No post passado escrevi sobre a vivência de turbulência, quando a vida nos prega uma peça e tira tudo do lugar. Dando sequência à essa reflexão, gostaria de abordar o tema pós furacão, quando a poeira começa a dissipar-se e a nova paisagem se acomodar, nos dando a possibilidade de ver como o novo panorama ficou e assim buscar uma compreensão maior dessa experiência tão avasaladora.
Steves Jobs em seu memorável discurso como paraninfo aborda lindamente essa questão:
“(…) Na época, o Reed College talvez tivesse o melhor curso de caligrafia do país. Todos os cartazes e etiquetas do campus eram escritos em letra belíssima. Porque eu não tinha de assistir às aulas normais, decidi aprender caligrafia. Aprendi sobre tipos com e sem serifa, sobre as variações no espaço entre diferentes combinações de letras, sobre as características que definem a qualidade de uma tipografia. Era belo, histórico e sutilmente artístico de uma maneira inacessível à ciência. Fiquei fascinado.
Mas não havia nem esperança de aplicar aquilo em minha vida. No entanto, dez anos mais tarde, quando estávamos projetando o primeiro Macintosh, me lembrei de tudo aquilo. E o projeto do Mac incluía esse aprendizado. Foi o primeiro computador com uma bela tipografia. Sem aquele curso, o Mac não teria múltiplas fontes. E, porque o Windows era só uma cópia do Mac, talvez nenhum computador viesse a oferecê-las, sem aquele curso. É claro que conectar os pontos era impossível, na minha era de faculdade. Mas em retrospecto, dez anos mais tarde, tudo ficava bem claro.
Repito: os pontos só se conectam em retrospecto. Por isso, é preciso confiar em que estarão conectados, no futuro. É preciso confiar em algo – seu instinto, o destino, o karma. Não importa. Essa abordagem jamais me decepcionou, e mudou minha vida. (…)” (Steve Jobs, 2005)
Ligar os pontos implica em retrospecto, olhar para o passado e dar uma nova cara a ele. Significa ressignificar, dar novo sentido, entender dentro de uma perspectiva mais ampla.
Olhando para cada lembrança, experiência vivida, furacões enfrentados, as coisas começam a tecer um sentido. Steve Jobs exemplifica isso contado a experiência de sacrifício (faculdade) e experimentação (curso) de algo que naquele momento não fazia o menor sentido, mas que algo dentro dele sugeria que experimentasse, nem que fosse pelo mero prazer de lidar com o belo. Ressignificando as intempéries dentro de uma perspectiva mais abrangente, Jobs constrói um novo significado, significado este mais criativo e com ótimo senso de humor! O que seria do Windows sem o Mac… Além desta história, Jobs conta outras, com o mesmo efeito marcante e transformador. Vale a pena ler seu discurso na íntegra.

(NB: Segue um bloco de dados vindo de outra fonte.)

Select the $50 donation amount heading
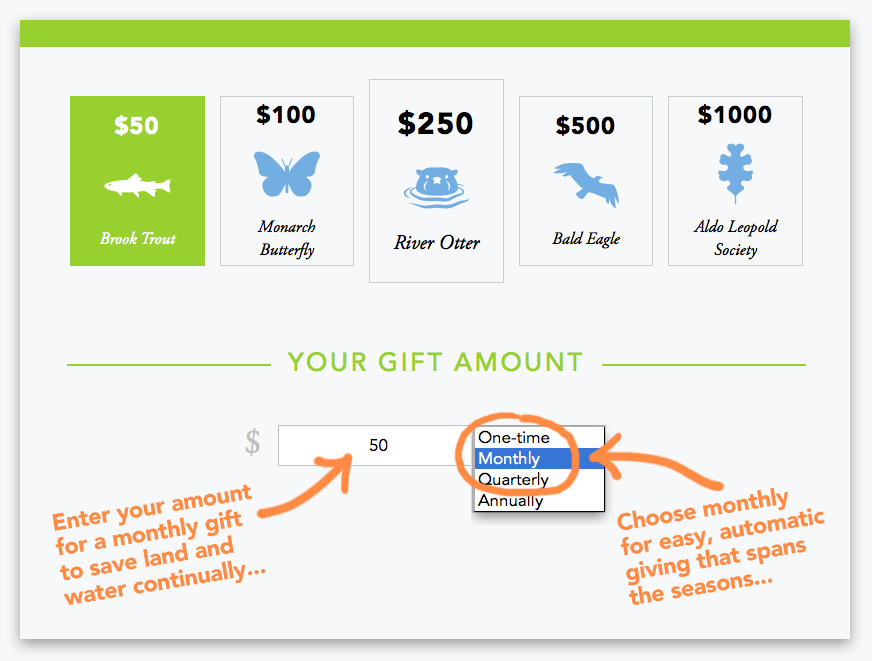 click(x=136, y=125)
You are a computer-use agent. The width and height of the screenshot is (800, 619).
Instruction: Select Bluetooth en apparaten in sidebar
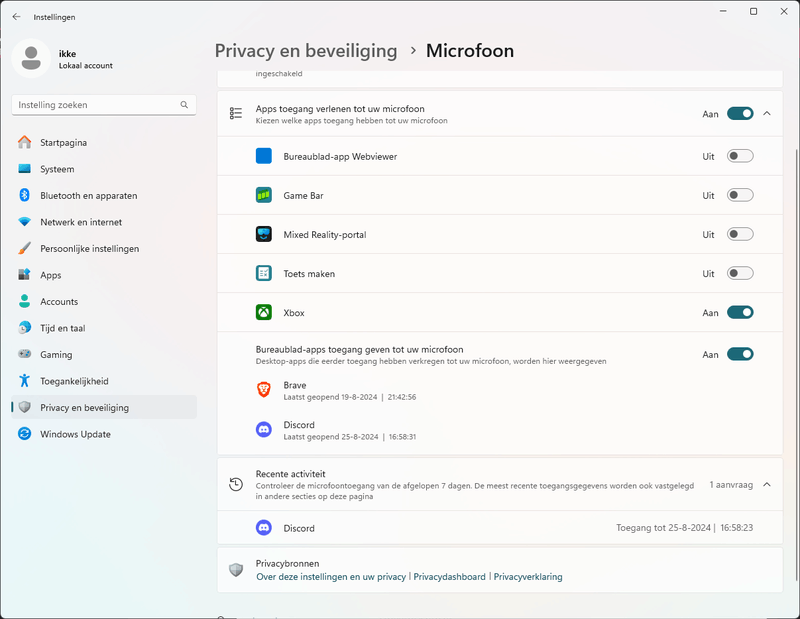[88, 196]
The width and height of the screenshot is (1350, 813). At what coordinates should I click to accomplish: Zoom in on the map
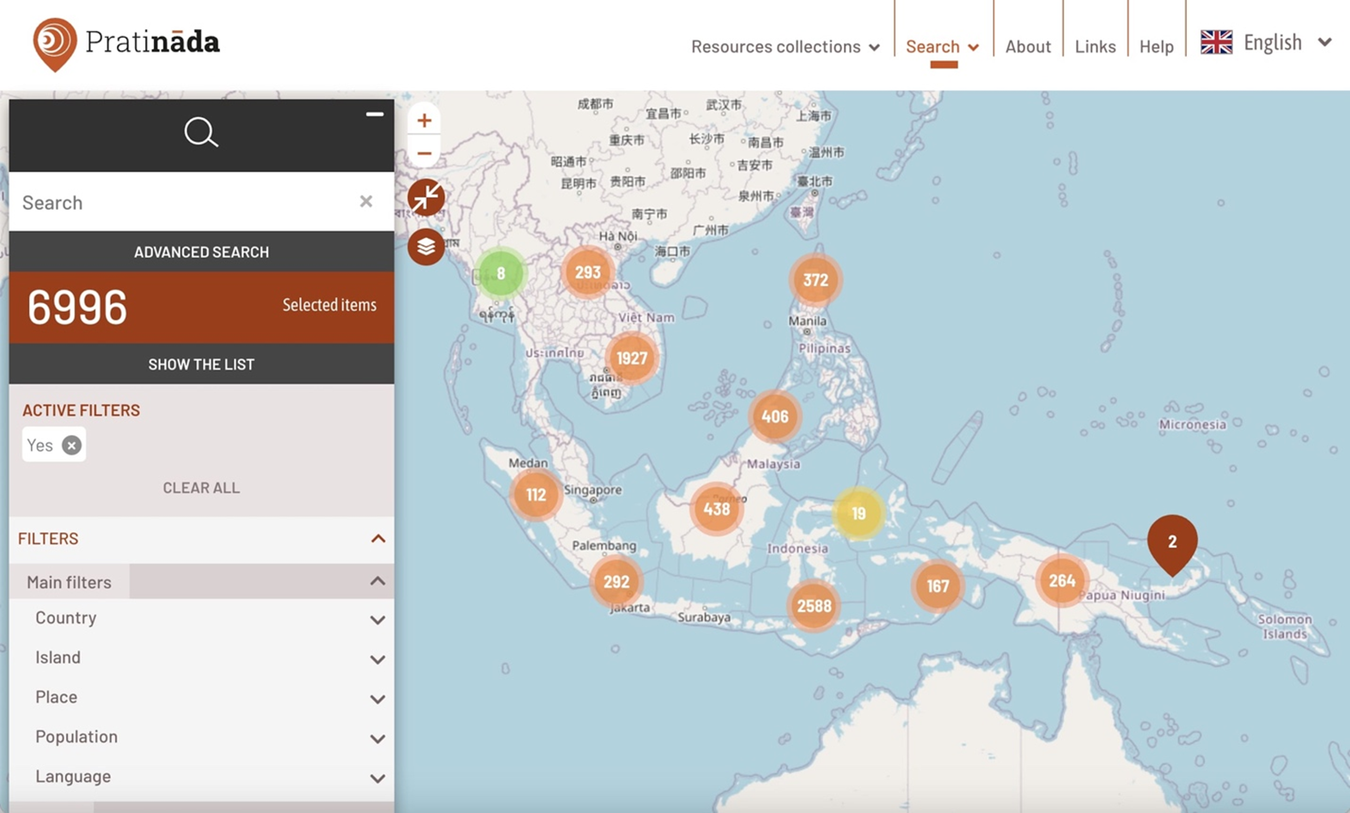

Esta é uma lição de vida que devemos incorporar. Como junguiana sempre digo “em tudo há uma finalidade maior” e para compreender essa finalidade precisamos olhar para nossa história de vida com a perspectiva de que cada experiencia representa um potinho esperando o momento certo de ser ligado ao todo maior. Essa ressignificação é importantíssima para o processo de individuação (autoconhecimento), pois nos liberta da sensação de sermos reféns da vida e nos devolve o comando de nossa narrativa. Ao ligarmos os pontos temos recursos para prosseguir de forma mais criativa, como Jobs brilhantemente exemplificou.
Portanto, diante do furacão o importante é ter fé, é acreditar que essa experiência tem um significado mais profundo e que no momento certo os pontos serão ligados para que esse novo sentido se apresente. A escolha da imagem deste post não foi aleatória. A mandala é símbolo sagrado que representa a totalidade, a integração. Há um centro ao redor do qual tudo se organiza, onde os pontinhos são ligados, exatamente como ocorre no processo de individuação.
Então, um convite: que tal brincar um pouquinho de ligar os pontos? Quem em sua infância nunca brincou? Pena que a vida adulta com todas as responsabilidades inerentes acaba ajudando a esquecer coisas tão simples, mas tão importantes, capazes de deixar a vida bem mais leve… Boa brincadeira aos que tiverem coragem de brincar!